PRINCETON — The Princeton Park Board is expected to close the Bureau County Metro Center for a maximum of two weeks later this year to resurface the parking lot.
At Monday’s board meeting, Princeton Park Board Executive Director Elaine Russell and Superintendent of Parks Keith Scherer presented information on the proposed closing, which could take place during the weeks of Aug. 16 and Aug. 26. Those two weeks are historically a slower time of the year with the county fair and the start of school, Russell said.
The proposed parking lot work is a huge project with the bulk of the expense coming out of the 2013-14 budget. Bureau County Highway Engineer John Gross and his assistant Gary Novotny have assisted with the project planning, writing up specifications for the bidding process and providing the park district with a cost estimate of the project. The county will also oversee the project as it is being completed, Russell said.
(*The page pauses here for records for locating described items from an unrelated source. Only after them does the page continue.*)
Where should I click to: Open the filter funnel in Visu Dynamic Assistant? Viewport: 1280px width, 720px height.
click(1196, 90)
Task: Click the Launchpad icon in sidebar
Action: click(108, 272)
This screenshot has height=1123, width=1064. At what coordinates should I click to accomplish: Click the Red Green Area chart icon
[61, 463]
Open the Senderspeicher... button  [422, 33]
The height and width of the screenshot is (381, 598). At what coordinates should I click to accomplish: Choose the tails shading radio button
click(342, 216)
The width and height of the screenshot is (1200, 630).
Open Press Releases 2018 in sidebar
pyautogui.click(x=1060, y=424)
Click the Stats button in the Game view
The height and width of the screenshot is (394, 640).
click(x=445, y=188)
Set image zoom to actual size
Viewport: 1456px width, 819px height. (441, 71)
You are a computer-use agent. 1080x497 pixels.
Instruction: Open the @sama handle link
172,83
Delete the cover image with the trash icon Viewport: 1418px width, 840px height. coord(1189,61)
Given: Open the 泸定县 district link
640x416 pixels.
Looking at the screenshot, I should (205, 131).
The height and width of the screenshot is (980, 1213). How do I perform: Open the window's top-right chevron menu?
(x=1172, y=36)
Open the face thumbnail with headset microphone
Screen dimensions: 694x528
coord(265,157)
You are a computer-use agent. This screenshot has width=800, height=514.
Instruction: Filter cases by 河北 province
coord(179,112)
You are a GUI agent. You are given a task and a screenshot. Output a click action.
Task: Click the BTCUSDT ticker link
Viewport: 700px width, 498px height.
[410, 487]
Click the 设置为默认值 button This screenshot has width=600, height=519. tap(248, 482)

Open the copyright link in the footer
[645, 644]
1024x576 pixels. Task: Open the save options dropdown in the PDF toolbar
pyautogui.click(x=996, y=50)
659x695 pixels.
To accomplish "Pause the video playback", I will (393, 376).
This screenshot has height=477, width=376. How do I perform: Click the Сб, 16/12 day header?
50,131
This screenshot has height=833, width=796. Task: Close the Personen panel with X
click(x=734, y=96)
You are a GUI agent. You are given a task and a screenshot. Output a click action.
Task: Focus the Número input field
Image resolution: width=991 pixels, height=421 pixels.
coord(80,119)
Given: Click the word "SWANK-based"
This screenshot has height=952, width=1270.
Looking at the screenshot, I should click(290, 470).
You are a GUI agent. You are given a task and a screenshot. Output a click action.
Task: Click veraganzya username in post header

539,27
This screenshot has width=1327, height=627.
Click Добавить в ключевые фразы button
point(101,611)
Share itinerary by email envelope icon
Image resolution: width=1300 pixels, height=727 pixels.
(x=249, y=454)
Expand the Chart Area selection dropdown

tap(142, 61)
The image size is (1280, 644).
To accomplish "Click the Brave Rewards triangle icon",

In a perfect world, the parking lot project would take only three-to-six days, but it’s all dependent upon the weather and the capabilities of whatever company is awarded the project, Russell said.
When questioned about handling some classes and activities off-site during the closing, Russell said it is a liability issue. Also, she doesn’t want to pick and choose which classes or activities will or will not be held off-site.
“I think closed is closed,” Russell said. “Hopefully, if the weather cooperates, we will be closed just a few days, not the full two weeks.”
The full-time staff will continue working during the closed time, entering from the Peru Street shop entrance or the farthest back parking lot at the Metro Center. The last time the Metro Center was closed was in 2001, Scherer said.
On Tuesday, Russell said Metro Center patrons will be kept informed on whenever a date is scheduled for the parking lot project. Keeping the patrons informed will be her No. 1 priority, she said.
In other business at Monday’s meeting, Russell reported on a meeting with the Shoemake Foundation Board at which she presented her funding request for the coming year. The Shoemake Foundation has been very generous to the park district, giving the district $36,000 in each of the past two years to help with expenses, she said.
Typically, she goes to the Shoemake Foundation Board with a $20,000 to $25,000 project list requests each year. This year she went with a larger proposal and a smaller proposal. The smaller $6,320 proposal was approved right away, with that money going for smaller items like handicap door handles, a laminator, paper cutter and nursery items. The second proposal was an upgrade of the sauna at the Metro Center, which was more in the $9,000 range.
After a discussion by the foundation board on the merits of a dry heat versus steam sauna, Russell brought the discussion back to the park board for a decision.
Maintenance coordinator Mike Anderson gave the park board an overview of the pros and cons of each system and also took the board to see the existing dry heat sauna in the lower level of the Metro Center.
After a review of the presented information, the board followed Anderson’s recommendation to go for a dry heat sauna, specifically one which has a tray where water can be placed to generate steam.
Russell will bring the sauna request back to the Shoemake Foundation Board for consideration.